Filter the entries below, keeping every line that has the word "header".

● **RECORD EXCERPTS**
BEGIN

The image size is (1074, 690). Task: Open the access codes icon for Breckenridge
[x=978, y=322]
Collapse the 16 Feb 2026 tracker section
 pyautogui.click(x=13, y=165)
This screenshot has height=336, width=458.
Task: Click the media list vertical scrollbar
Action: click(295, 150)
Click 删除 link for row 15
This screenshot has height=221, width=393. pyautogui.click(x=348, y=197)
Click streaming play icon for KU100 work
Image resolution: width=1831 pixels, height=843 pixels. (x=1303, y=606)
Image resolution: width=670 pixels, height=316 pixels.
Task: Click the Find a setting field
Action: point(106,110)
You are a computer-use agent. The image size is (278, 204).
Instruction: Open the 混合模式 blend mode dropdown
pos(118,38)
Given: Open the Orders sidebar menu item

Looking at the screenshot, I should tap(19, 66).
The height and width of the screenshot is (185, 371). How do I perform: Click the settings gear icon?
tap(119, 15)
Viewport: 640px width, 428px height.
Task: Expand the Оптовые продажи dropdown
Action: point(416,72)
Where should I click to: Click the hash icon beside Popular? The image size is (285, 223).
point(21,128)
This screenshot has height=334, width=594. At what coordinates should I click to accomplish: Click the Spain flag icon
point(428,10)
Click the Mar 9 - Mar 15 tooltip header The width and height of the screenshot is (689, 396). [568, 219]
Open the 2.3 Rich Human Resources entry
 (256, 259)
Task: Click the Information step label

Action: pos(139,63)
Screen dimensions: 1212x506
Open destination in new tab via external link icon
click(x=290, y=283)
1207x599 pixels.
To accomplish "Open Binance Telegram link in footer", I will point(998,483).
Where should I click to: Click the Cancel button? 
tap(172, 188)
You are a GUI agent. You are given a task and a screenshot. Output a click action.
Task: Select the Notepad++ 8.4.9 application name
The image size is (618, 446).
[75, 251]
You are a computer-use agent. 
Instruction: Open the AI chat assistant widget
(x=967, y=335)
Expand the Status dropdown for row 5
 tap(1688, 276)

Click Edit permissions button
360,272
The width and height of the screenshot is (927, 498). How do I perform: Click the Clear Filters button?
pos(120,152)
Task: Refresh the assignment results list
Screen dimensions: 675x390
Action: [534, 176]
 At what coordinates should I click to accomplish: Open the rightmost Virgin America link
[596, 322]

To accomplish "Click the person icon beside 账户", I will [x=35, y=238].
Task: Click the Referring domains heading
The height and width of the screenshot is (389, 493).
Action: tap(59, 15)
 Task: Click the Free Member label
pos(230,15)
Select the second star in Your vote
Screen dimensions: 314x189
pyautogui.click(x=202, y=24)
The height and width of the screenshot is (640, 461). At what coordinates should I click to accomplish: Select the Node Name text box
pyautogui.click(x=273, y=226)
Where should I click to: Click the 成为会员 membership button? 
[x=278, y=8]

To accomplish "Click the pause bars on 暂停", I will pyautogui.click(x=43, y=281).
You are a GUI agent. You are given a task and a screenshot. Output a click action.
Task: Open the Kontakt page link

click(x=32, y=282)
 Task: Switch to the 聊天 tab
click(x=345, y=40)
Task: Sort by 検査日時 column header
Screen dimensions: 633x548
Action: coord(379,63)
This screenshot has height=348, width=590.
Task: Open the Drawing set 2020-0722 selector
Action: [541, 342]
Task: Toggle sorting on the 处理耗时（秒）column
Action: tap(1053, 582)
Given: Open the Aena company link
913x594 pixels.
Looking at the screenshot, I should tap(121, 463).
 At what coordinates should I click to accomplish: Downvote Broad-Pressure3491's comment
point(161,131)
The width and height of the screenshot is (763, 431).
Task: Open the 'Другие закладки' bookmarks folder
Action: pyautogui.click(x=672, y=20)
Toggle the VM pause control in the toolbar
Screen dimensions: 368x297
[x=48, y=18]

END

● **COMPLETED TASK**
Click the Mar 9 - Mar 15 tooltip header The width and height of the screenshot is (689, 396). [568, 219]
Task: Sort by 検査日時 column header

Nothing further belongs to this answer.